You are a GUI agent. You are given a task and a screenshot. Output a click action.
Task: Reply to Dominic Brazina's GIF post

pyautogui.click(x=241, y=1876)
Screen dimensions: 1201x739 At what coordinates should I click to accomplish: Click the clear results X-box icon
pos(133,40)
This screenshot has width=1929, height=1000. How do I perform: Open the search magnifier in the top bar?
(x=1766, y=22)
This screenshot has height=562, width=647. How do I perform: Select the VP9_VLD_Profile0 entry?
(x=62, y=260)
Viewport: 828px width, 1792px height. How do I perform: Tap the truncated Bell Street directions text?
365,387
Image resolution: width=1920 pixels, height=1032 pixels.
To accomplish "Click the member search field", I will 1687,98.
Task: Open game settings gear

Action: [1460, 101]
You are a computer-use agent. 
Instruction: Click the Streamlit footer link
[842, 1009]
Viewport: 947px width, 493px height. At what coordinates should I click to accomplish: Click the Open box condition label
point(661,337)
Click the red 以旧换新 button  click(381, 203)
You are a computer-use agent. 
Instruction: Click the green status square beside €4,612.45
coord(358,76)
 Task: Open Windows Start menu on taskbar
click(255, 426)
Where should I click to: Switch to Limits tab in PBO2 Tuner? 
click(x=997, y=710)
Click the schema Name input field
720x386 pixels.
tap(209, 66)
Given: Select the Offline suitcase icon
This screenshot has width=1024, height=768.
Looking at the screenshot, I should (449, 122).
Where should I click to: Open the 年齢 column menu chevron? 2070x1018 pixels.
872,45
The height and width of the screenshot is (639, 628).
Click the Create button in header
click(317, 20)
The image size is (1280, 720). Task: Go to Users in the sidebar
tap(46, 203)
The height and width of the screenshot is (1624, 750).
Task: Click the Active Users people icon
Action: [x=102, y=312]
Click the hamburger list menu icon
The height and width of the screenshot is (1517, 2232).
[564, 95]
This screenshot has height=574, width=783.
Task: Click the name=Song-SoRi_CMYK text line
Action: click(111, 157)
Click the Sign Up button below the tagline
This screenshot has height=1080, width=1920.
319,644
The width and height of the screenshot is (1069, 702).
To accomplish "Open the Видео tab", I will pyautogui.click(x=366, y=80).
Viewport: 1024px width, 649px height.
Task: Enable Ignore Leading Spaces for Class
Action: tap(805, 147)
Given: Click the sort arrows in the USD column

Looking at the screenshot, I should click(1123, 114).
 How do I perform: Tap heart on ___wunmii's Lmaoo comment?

_ _ _

_Description of the task_
Copy the records from their beginning through the line containing "(x=62, y=260)", requests included, and increase every coordinate in the answers by 95.

_Written response_
You are a GUI agent. You are given a task and a screenshot. Output a click action.
Task: Reply to Dominic Brazina's GIF post

pyautogui.click(x=336, y=1971)
Screen dimensions: 1201x739 At what coordinates should I click to accomplish: Click the clear results X-box icon
pos(228,135)
This screenshot has width=1929, height=1000. How do I perform: Open the search magnifier in the top bar?
(x=1861, y=117)
This screenshot has height=562, width=647. How do I perform: Select the VP9_VLD_Profile0 entry?
(x=157, y=355)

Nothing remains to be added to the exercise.